*** Given records Section Begins ***

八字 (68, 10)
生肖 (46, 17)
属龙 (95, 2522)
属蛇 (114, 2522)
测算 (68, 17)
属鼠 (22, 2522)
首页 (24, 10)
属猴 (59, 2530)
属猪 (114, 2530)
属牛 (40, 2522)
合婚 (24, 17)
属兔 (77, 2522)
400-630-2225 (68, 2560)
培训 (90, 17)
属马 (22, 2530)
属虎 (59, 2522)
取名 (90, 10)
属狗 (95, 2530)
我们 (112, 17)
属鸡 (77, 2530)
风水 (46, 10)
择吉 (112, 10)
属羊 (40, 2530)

*** Given records Section Ends ***

# What you are asked to do
Write the whole listing out again, exactly as it appears above.

# Final answer
八字 (68, 10)
生肖 (46, 17)
属龙 (95, 2522)
属蛇 (114, 2522)
测算 (68, 17)
属鼠 (22, 2522)
首页 (24, 10)
属猴 (59, 2530)
属猪 (114, 2530)
属牛 (40, 2522)
合婚 (24, 17)
属兔 (77, 2522)
400-630-2225 (68, 2560)
培训 (90, 17)
属马 (22, 2530)
属虎 (59, 2522)
取名 (90, 10)
属狗 (95, 2530)
我们 (112, 17)
属鸡 (77, 2530)
风水 (46, 10)
择吉 (112, 10)
属羊 (40, 2530)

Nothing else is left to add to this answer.